EXTRACTED INFORMATION:

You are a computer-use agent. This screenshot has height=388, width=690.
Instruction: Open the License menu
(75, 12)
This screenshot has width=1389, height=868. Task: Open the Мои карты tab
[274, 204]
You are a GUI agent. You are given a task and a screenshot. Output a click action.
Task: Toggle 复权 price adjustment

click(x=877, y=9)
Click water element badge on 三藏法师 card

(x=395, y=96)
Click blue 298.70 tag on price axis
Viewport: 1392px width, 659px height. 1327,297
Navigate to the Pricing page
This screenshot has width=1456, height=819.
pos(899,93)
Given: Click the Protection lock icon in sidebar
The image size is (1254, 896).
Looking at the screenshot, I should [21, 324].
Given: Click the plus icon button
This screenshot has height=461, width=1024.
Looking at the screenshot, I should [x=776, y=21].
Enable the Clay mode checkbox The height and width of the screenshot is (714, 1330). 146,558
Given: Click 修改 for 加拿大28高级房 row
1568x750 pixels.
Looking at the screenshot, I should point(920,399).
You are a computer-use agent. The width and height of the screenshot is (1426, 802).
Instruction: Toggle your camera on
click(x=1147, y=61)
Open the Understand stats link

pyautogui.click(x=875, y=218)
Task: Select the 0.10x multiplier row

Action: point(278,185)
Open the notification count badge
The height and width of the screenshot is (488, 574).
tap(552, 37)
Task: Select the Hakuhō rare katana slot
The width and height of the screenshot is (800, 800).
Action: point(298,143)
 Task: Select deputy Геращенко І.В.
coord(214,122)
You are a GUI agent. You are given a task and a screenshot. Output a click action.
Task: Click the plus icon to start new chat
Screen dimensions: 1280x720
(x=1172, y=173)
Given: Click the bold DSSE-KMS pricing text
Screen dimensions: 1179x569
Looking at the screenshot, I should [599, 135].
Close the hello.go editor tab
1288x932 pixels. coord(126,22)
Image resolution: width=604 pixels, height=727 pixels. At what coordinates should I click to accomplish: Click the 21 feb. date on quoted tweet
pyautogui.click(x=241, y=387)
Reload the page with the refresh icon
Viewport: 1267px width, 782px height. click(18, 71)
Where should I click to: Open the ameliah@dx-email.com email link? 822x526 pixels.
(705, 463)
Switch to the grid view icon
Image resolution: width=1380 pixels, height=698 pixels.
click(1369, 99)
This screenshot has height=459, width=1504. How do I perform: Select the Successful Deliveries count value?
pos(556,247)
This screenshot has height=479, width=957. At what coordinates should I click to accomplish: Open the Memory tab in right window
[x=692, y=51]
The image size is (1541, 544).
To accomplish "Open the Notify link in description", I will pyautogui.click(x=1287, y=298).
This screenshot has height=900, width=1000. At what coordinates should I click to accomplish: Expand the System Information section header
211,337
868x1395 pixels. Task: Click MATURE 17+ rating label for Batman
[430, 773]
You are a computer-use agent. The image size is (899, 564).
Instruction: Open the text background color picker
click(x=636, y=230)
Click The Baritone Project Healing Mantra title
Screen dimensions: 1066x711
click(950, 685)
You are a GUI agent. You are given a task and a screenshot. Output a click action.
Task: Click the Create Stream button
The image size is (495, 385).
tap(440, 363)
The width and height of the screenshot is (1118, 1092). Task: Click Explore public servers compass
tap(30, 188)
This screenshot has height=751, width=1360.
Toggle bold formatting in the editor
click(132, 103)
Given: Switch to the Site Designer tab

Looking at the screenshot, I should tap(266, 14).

EXERCISE INSTRUCTIONS:
Report each line of the records that holds the word "plus".

TASK SOLUTION:
Given: Click the plus icon button
Task: Click the plus icon to start new chat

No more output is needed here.